>> Begin RECORDS

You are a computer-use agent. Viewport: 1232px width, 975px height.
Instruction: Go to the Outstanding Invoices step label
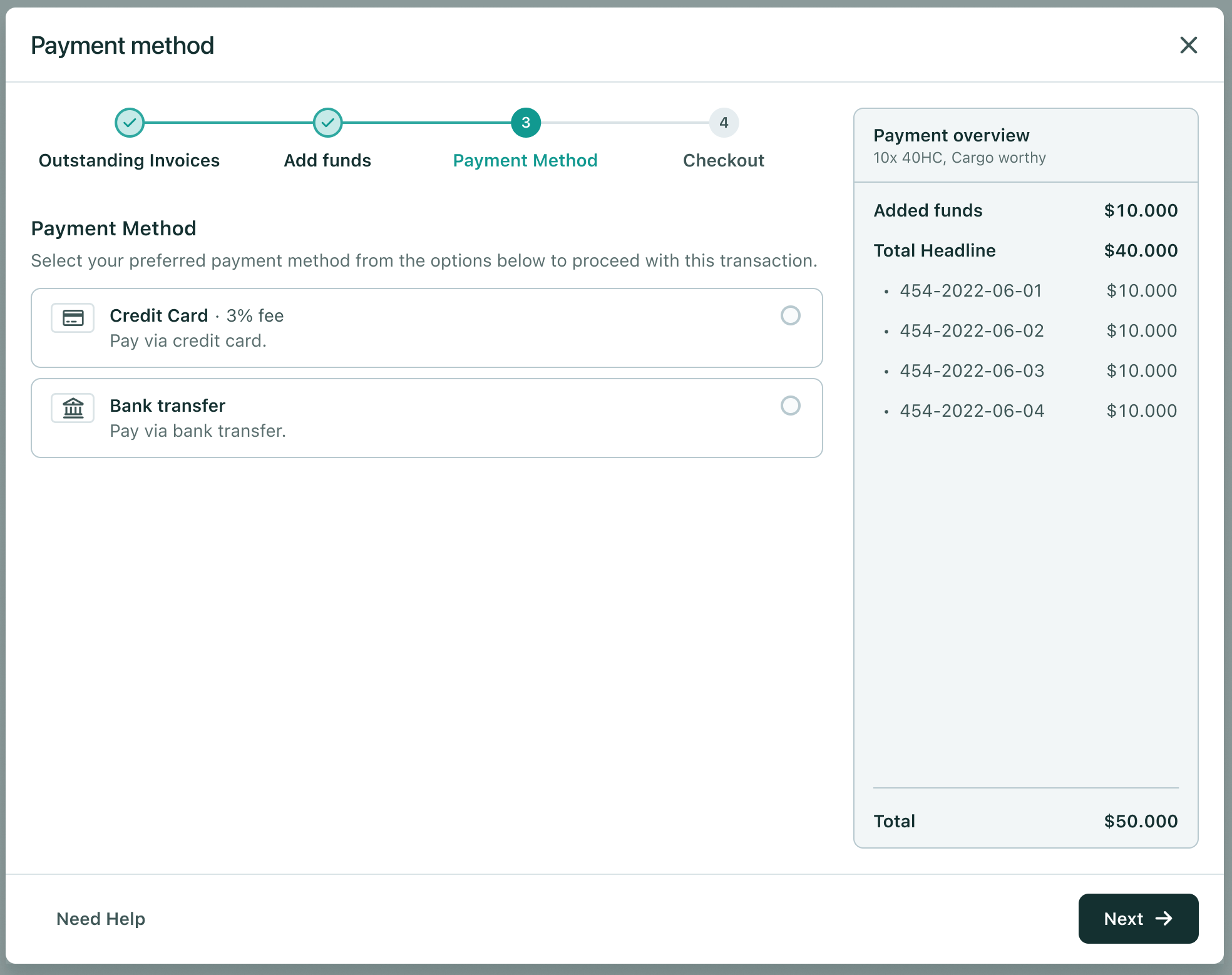[129, 160]
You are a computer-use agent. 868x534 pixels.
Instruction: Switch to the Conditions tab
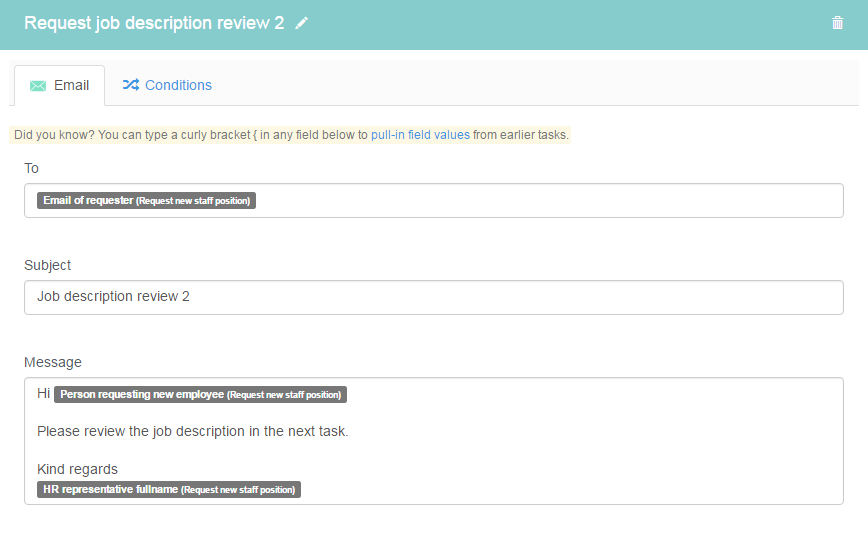(167, 85)
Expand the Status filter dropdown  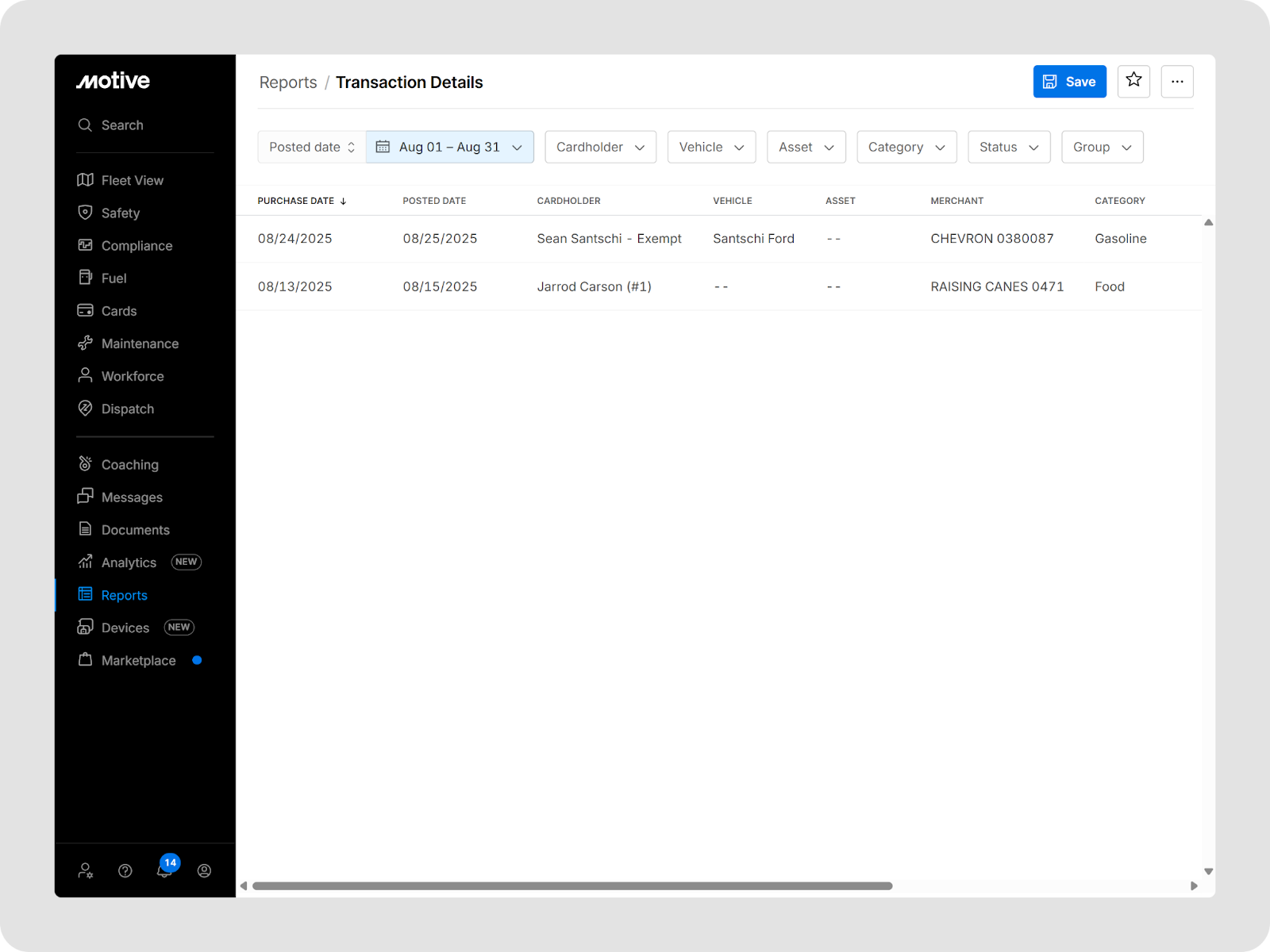click(x=1009, y=147)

>> End RECORDS

__OBJECTIVE__: Identify every line above that contains the string "computer", and copy each such line in full.

__TASK RESPONSE__:
You are a computer-use agent. Viewport: 1232px width, 975px height.
You are a computer-use agent. 868x534 pixels.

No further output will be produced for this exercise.